High performance and economically viable cooling solutions must be developed to reduce weight and volume, allowing for a wide-spread utilization of hybrid electric vehicles. The traditional embedded microchannel cooling heat sinks suffer from high pressure drop due to small channel dimensions and long flow paths in two-dimensional (2D) plane. Utilizing direct "embedded cooling" strategy in combination with top access three-dimensional (3D) manifold strategy reduces the pressure drop by nearly an order of magnitude. In addition, it provides more temperature uniformity across large area chips and it is less prone to flow instability in two-phase boiling heat transfer. This study presents the experimental results for single-phase thermofluidic performance of an embedded silicon microchannel cold plate (CP) bonded to a 3D manifold for heat fluxes up to 300W/cm(2) using single-phase R-245fa.
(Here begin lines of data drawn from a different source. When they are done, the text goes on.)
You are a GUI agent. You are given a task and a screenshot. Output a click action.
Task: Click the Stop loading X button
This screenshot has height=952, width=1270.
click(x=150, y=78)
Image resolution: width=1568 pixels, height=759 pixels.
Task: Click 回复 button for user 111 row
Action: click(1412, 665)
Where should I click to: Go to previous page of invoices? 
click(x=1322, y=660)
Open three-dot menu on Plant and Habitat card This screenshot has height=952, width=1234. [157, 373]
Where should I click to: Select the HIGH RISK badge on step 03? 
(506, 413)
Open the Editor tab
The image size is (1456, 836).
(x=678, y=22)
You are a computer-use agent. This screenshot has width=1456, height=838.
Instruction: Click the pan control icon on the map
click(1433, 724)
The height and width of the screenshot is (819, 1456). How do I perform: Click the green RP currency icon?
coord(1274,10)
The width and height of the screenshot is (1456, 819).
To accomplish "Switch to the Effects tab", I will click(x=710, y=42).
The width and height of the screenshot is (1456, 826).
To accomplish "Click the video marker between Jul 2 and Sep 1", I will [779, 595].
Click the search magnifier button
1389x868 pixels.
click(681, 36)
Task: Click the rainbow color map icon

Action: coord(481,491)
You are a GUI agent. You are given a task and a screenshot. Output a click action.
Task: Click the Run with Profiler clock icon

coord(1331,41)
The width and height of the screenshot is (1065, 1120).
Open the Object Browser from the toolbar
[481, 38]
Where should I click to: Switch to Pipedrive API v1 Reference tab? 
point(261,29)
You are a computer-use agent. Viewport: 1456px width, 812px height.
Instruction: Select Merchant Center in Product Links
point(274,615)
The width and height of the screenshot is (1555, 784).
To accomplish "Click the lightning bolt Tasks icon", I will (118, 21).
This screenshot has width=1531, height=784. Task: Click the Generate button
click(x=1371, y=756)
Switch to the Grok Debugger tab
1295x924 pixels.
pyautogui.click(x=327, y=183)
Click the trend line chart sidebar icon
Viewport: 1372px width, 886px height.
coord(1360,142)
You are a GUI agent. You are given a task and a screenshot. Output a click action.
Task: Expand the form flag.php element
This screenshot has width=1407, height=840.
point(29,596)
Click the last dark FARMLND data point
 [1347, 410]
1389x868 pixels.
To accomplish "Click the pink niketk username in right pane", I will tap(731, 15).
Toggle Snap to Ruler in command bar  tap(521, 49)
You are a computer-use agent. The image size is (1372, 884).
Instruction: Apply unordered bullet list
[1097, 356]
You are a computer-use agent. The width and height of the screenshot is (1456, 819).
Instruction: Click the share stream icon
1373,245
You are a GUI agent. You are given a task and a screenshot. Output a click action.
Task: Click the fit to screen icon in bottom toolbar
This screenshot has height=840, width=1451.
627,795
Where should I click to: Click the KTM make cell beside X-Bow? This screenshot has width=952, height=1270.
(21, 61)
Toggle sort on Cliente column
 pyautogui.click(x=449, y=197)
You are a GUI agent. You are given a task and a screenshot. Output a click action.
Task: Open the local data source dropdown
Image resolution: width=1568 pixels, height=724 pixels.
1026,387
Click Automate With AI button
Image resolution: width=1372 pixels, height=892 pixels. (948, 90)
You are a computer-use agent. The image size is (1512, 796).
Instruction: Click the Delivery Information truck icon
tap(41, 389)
The heat exchanger consists of a 5x5mm(2) heated area with 25 parallel 75x150 mu m(2) microchannels, where the fluid is distributed by a 3D-manifold with four microconduits of 700x250 mu m(2). Heat is applied to the silicon heat sink using electrical Joule-heating in a metal serpentine bridge and the heated surface temperature is monitored in real-time by infrared (IR) camera and electrical resistance thermometry. The maximum and average temperatures of the chip, pressure drop, thermal resistance, and average heat transfer coefficient (HTC) are reported for flow rates of 0.1, 0.2. 0.3, and 0.37L/min and heat fluxes from 25 to 300W/cm(2). The proposed embedded microchannels-3D manifold cooler, or EMMC, device is capable of removing 300W/cm(2) at maximum temperature 80 degrees C with pressure drop of less than 30kPa, where the flow rate, inlet temperature, and pressures are 0.37L/min, 25 degrees C and 350kPa, respectively. The experimental uncertainties of the test results are estimated, and the uncertainties are the highest for heat fluxes<50 W/cm(2) due to difficulty in precisely measuring the fluid temperature at the inlet and outlet of the microcooler.